(DOCUMENT SEGMENT)
Lt. Gov. Donna Lynne is spending $100,000 to air a new horror flick campaign commercial unveiling her platform, which happens to be tattooed on her arm.

We watched it, so you don’t have to.


A 64-year-old woman wearing a peacock blue suit and pearls walks into a tattoo parlor because she desperately needs to solidify her Democratic base, and is filmed getting a tattoo.

She stares down the needle with grim determination, hoping we will be too creeped out to notice she is lying through her clenched teeth when she takes credit for reducing the number of folks without health insurance.

John Frank at the Denver Post did the fact check:

She takes credit for the uninsured rate’s drop from 14.3 percent in 2013 to 6.7 percent in 2015 – even though she wasn’t sworn into her role as lieutenant governor until May 2016. Much of the decrease is attributed to the federal health care law’s expansion of Medicaid coverage.

In 2017, 6.5 percent of the state’s residents were uninsured, according to the latest numbers available from the nonpartisan Colorado Health Institute, but it does not represent a statistically significant change from 2015.
(End DOCUMENT SEGMENT)
● **EXPLORE THE MATERIAL**
[1] Answer these questions using the piece about Donna Lynne's campaign commercial:
(a) How much is Lynne spending to air the commercial?
(b) What color is the suit the woman wears in the commercial?
(c) According to the Colorado Health Institute, what share of the state's residents were uninsured in 2017?
[2] Summarize the piece about Donna Lynne's campaign commercial in two sentences.
[3] Resume the piece about Donna Lynne's campaign commercial from its last sentence.
The data that follows comes from a separate source.
(DATASET EXCERPT)
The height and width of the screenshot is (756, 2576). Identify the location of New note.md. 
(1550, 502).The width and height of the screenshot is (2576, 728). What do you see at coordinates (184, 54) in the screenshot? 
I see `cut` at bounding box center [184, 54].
(End DATASET EXCERPT)
● **RESULTS**
[1]
(a) $100,000
(b) Peacock blue
(c) 6.5 percent

[2] Lt. Gov. Donna Lynne is spending $100,000 to air a campaign commercial in which she gets her platform tattooed on her arm and takes credit for reducing the number of people without health insurance. A Denver Post fact check notes that the uninsured rate fell from 14.3 percent in 2013 to 6.7 percent in 2015, before she was sworn in as lieutenant governor in May 2016, with much of the drop attributed to the federal health care law's expansion of Medicaid.

[3]
Michele Ames, a Lynne campaign spokeswoman, pointed to her role as a top executive at insurance company Kaiser Permanente prior to joining the Hickenlooper administration, but the TV ad never mentions her role at the company.

The tattoo reads “Fight For Colorado,” and strikes us as a bit odd for a candidate’s slogan. It’s like she’s telling us to fight for Colorado, rather than proclaiming that she herself is fighting for Colorado.

Typical Democrat, always telling other people what to do instead of doing it themselves.

If you want to learn about Lynne’s tattoos, then this ad is for you. If you want to hear about her health care accomplishments, we suggest you pass.